Unfortunately ricotta doesn't freeze well, it gets all grainy and all the creamy texture will be lost. Make some baked desserts with it, when it is cooked it will be fine for some more days!! (if you need some idea I will send you some recipes )

or make something like cannelloni (or what you may call "manicotti") or lasagna, mixing the ricotta with spinach and some parmigiano as a filling... it is relatively easy and simple to prepare!


----------



## mish

Thank you GB.

In the past I've frozen cottage cheese. It was not grainey, but watery in texture when I defrosted it.

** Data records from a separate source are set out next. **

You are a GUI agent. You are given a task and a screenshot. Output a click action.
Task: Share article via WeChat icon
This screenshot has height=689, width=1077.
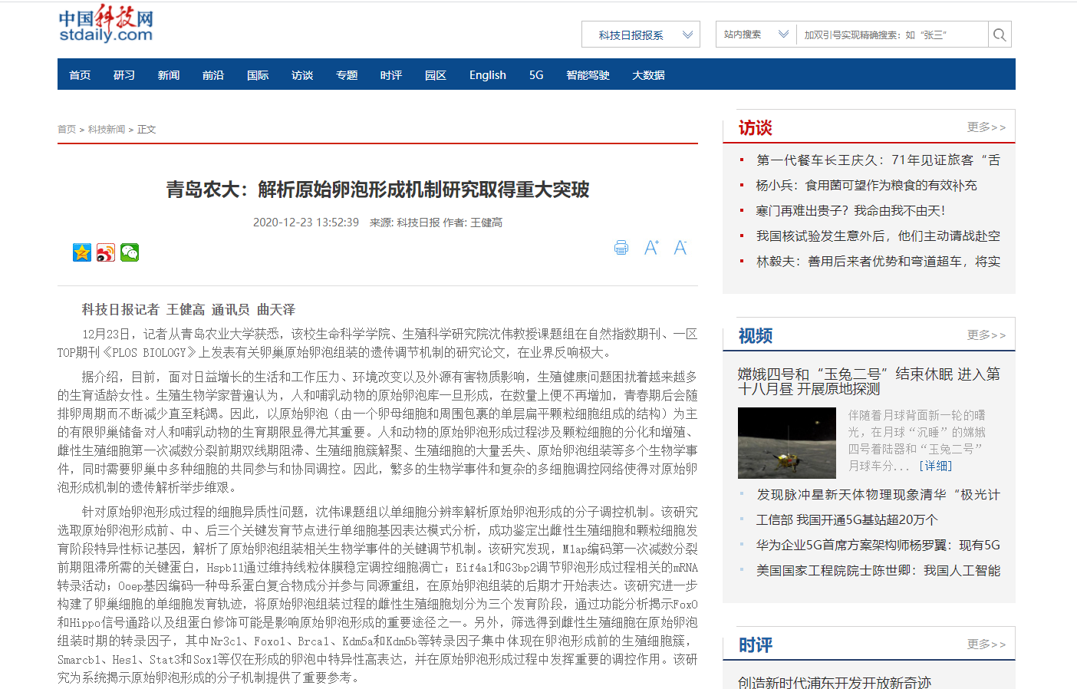(130, 252)
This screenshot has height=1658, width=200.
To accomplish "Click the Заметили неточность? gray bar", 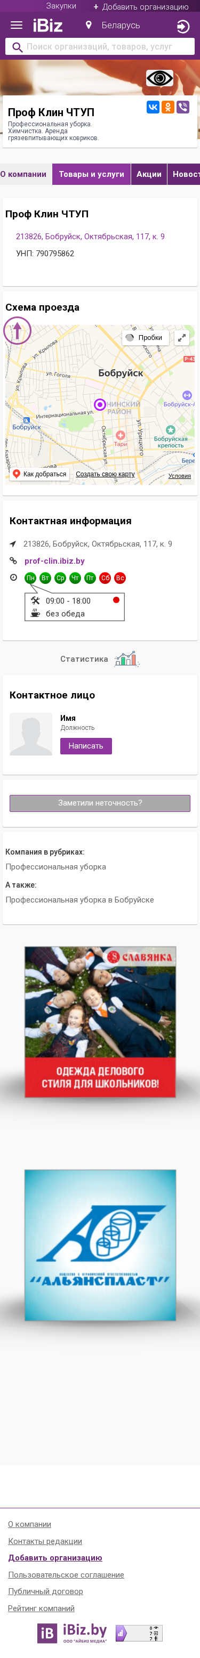I will coord(100,803).
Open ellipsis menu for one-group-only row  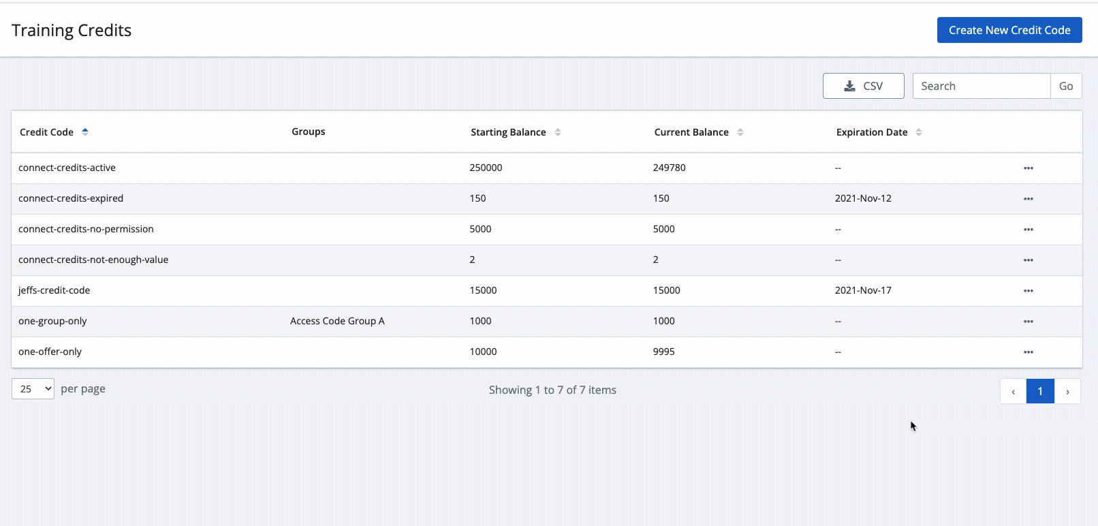coord(1028,322)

Urmaniac, I have plenty of recipes, thank you. I was saving it for a recipe I want to make - stuffed shells with spinach souffle mixed with the ricotta, etc.


----------



## buckytom

technically, it's not a cheese, but a cheese by-product, made from the reamining whey of other cheeses, and cow's milk. it is re-cooked, hence the word ricotta.
i have seen it frozen, and it will change a little, but it still can be used. as urmaniac said, it will lose some of it's creaminess, and it will definitely lose more water as the molecules freeze, then thaw. 
it should be ok for stuffed shells, mish, just not as good as fresh.


----------



## mish

buckytom said:
			
		

> technically, it's not a cheese, but a cheese by-product, made from the reamining whey of other cheeses, and cow's milk. it is re-cooked, hence the word ricotta.
> i have seen it frozen, and it will change a little, but it still can be used.
> it should be ok for stuffed shells, mish, just not as good as fresh.


 
Thank you, BT.


----------



## Andy M.

buckytom said:
			
		

> ...it will lose some of it's creaminess, and it will definitely lose more water as the molecules freeze, then thaw...


 
If you freeze and thaw it, you may want to drain it in a strainer for a bit to lose some of the excess water so your dish won't be watery.


----------



## Jikoni

Not ricotta or any other I would say. It would lose a lot of water when you defrost it,and you will be left with some kind of dry cheese. My opinion anyway, I never freeze cheese, I had rather have cheese fresh  and smelling nice and cheese like  and tasting that way.Cheese loses it's smell/taste when frozen. Keep it warm and it matures and your taste buds are happy.


----------



## bethzaring

I have been making and freezing ricotta cheeses for over 20 years. It can be made from fresh whole milk or from the whey leftover from making a renneted cheese.  Home made ricotta cheese is dry and suffers no loss of texture, moisture or taste from being frozen.  I use it for cheesecakes and lasagna type dishes, including stuffed shells.  I also freeze fresh made chevre cheeses.  I blend the thawed cheese in a food processor and thin with yogurt, buttermilk or milk to desired consistency.  The only cheese I have found that you can not freeze is store bought cream cheese, it is a mess.


----------



## RDG

Instead of freezing it, you can do this filling, very good for cakes, but excellent even on bread or bisquits.
in a cup of ricotta, add three or four big spoons of sugar, and mix everything till it becomes a cream. Few minutes will be necessary.
Then, you can add some candy fruits, and a couple of teaspoons of some flavoured liquor. Here we often use an essence, "One-thousand flowers water", but some little Grand Marnier may be correct.
It's the filling of Sicilian Cannoli. The sugar, and then the normal fridge, allows you to mantain for about a week. But I assure you that this will not be a problem...  
If you like better, there is a variant. Same mixing, no fruits, but a teaspoon or two (according to your taste) of cacao powder, and a couple of spoons of bits of chocolate.
Very good on figs, adding just some rhum.


----------



## CuriousCooker

*Has anyone ever tried freezing Cannoli filling?*

Does anyone have experience with freezing Cannoli filling? Comprised of ricotta and sugar? I wanted to know if the consistency or flavor is loss. I know in theory it should. However, I thought I'd check with some folks who may have done this already.

Thanks..
John


----------



## VeraBlue

No, unfortunately, it will seperate when you defrost it.  Your best bet would be to make a cheese cake, and freeze the cake....or you could send me the ricotta, and I'll just eat it with rotini pasta and meatballs.


----------



## magnolia12

Can I freeze low fat baked ricotta?


----------